Más que evitar la infección por H. pylori, lo más adecuado es acudir al médico especializado en el aparato digestivo en cuanto la acidez estomacal, el dolor abdominal, el reflujo y/o la gastritis se vuelvan habituales. La infección por H. pylori se confirma con una prueba de aliento muy sencilla y se trata con antibióticos.

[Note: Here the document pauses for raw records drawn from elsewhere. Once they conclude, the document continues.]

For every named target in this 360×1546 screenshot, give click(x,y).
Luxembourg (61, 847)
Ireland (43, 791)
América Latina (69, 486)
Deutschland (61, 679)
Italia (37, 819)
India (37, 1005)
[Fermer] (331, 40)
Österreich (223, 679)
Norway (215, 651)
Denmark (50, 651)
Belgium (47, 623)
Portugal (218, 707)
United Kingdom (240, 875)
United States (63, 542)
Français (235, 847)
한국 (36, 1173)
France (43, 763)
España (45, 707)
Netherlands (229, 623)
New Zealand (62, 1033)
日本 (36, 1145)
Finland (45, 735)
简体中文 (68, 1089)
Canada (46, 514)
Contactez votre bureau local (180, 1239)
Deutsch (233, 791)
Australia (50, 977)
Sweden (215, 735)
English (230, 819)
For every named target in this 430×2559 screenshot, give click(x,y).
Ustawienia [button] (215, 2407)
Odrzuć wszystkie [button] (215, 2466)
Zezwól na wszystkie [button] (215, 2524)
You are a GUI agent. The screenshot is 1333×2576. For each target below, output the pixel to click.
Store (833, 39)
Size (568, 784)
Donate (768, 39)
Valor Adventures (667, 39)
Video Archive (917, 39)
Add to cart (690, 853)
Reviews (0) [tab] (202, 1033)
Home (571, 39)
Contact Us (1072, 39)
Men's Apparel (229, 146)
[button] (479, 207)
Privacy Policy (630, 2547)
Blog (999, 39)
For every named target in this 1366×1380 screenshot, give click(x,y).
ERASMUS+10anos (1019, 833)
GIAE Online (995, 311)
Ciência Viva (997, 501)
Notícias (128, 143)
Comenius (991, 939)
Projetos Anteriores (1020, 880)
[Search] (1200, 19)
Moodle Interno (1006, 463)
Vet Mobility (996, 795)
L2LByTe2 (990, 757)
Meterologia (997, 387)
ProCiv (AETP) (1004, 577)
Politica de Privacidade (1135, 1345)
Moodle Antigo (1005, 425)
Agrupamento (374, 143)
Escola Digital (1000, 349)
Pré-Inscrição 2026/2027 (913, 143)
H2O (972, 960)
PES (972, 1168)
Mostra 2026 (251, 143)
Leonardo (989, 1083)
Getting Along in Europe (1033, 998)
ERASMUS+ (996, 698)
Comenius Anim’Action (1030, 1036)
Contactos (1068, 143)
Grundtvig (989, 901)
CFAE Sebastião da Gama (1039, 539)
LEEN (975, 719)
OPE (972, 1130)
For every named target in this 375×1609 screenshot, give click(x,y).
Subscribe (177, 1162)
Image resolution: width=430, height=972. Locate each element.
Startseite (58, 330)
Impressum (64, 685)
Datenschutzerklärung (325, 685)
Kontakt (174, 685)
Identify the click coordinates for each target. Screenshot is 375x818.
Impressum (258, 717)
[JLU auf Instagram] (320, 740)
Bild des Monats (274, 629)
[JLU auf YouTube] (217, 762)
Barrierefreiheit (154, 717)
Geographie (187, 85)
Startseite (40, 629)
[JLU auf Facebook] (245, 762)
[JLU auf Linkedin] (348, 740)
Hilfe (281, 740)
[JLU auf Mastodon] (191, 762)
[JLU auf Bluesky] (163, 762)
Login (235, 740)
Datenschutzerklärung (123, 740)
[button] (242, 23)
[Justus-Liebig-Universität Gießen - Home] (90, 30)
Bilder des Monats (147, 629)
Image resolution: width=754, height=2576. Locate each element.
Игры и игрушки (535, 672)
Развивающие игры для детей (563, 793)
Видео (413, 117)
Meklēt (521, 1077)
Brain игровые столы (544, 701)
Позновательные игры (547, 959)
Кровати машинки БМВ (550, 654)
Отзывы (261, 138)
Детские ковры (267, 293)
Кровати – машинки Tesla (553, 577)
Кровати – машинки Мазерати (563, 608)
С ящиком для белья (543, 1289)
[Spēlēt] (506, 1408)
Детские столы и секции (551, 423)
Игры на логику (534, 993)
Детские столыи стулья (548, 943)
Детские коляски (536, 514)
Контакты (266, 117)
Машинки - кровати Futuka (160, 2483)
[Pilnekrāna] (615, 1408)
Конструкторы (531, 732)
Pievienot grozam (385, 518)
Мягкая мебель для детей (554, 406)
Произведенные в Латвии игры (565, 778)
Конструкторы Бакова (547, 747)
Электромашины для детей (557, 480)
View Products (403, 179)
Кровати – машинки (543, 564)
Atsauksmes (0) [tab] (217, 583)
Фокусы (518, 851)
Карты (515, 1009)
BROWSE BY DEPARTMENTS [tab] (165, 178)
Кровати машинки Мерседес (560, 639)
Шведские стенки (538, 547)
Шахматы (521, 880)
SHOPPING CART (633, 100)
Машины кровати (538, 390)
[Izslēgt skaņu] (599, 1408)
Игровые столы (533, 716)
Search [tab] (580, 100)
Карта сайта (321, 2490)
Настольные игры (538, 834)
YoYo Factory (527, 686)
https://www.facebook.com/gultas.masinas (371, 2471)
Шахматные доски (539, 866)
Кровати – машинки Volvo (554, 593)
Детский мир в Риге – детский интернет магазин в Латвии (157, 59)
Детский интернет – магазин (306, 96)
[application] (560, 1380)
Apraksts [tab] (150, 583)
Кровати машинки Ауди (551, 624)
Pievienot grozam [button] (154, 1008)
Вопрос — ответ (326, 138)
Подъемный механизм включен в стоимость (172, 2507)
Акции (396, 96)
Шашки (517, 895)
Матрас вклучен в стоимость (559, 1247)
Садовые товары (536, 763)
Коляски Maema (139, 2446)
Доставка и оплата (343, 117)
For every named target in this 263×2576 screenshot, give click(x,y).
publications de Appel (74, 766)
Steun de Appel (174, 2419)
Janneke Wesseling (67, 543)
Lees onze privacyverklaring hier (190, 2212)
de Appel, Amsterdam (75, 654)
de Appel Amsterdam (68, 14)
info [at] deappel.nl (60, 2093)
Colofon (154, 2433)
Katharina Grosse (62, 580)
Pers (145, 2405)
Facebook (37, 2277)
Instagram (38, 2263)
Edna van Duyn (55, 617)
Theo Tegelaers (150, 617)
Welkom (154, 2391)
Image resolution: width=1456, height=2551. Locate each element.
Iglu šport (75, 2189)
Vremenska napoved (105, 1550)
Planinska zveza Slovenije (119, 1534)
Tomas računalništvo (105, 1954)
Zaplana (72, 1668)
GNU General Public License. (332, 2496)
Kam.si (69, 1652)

10. Mantener equilibrada la microbiota intestinal

La microbiota intestinal, también conocida como flora intestinal, hace referencia al conjunto de microorganismos (sobre todo bacterias) que viven en nuestros intestinos. Estas comunidades son esenciales, pues nos ayudan a metabolizar alimentos de origen vegetal, nos protegen frente a infecciones y entrenan al sistema inmunitario, entre otras muchas cosas.

Si la microbiota intestinal se desequilibra, puede tener lugar un cuadro conocido como disbiosis. Aunque la disbiosis no se relaciona de forma directa con la gastritis, sí puede cursar con síntomas similares: hinchazón, digestiones pesadas, estreñimiento, ansiedad y mucho más. Hay análisis específicos que estudian la composición de la microbiota y se puede recomendar el consumo de probióticos o prebióticos para evitar su desajuste.

La microbiota intestinal tiene múltiples funciones en nuestro cuerpo.

Como ves, son muchos los factores que pueden causar una inflamación gástrica o empeorar los síntomas derivados de ella. Prevenir la gastritis puede ser muy sencillo, pero siempre se requiere atención de un profesional médico si se convierte en una condición que dificulta el día a día. La mayoría de problemas gastrointestinales se pueden solucionar con el tratamiento adecuado. Si tienes cualquier inquietud, consúltala con tu médico de confianza.